For example, in the situation of “John being infected
with Zika”, the contextual elements are John, Zika
and (possibly) an Aedes mosquito. The event that
triggers this situation is the bite of the mosquito on
John skin, followed by the event of the virus
entering in John’s blood flow.
We classify simple and complex situation as
fundamental categories, avoiding the use of the term
type to reflect the abstraction of a domain-related
situation, the initial idea of ST. In order to address
this abstraction of types of events, types of situations
and their causal relations, we employed the multi-
level theory embedded in UFO-MLT (Carvalho et
al., 2015). We say that situation and event are
individuals, while situation type and event type are
first-order types. Thus, an event is instance of (iof)
an event type, while a situation iof a situation type.
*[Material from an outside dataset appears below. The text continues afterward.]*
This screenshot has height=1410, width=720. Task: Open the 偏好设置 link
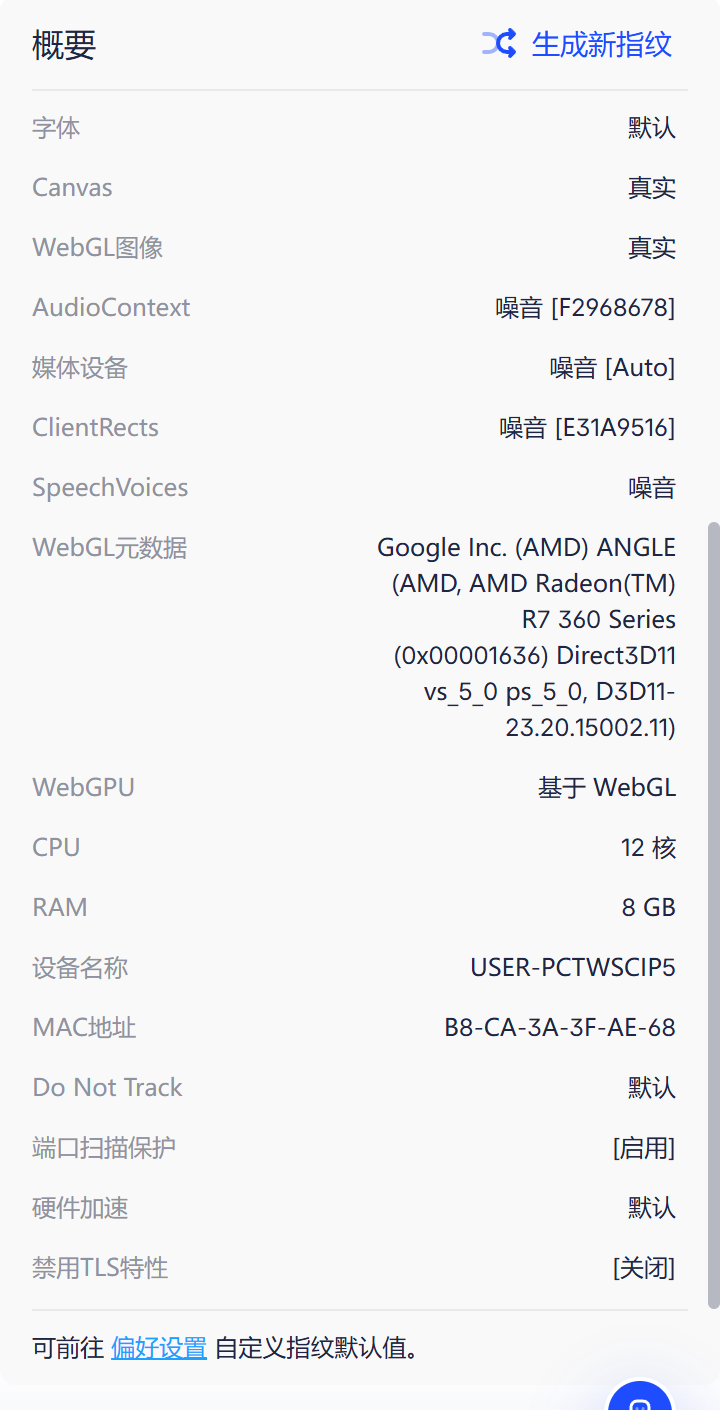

“A mosquito biting a person” is an instance of an
event type. “A mosquito biting John’s skin in a
specific moment” is an instance of an event and, by
transitivity, is iof that event type. Similarly, the
situation type of “possible contagion of Zika within
a geographical area” is a powertype of the situation
of “a contagion of Zika in Brazil in 2016”. With this
distinction, we can abstract causal relationships
among types of event and situation, e.g. the event
type of “a mosquito biting a person” can cause the
situation type of “possible contagion of Zika”.
Ontology-Driven Conceptual Modeling for Early Warning Systems: Redesigning the Situation Modeling Language
471
When developing a situation-aware application
that relies on data events we need to differentiate an
event observed in the real world and its
representation as a digital data. For example, the
increase of a body temperature of a patient is an
event observed in real world, while the specific
measurement collected by a thermal sensor attached
to the patient is the representation of this event.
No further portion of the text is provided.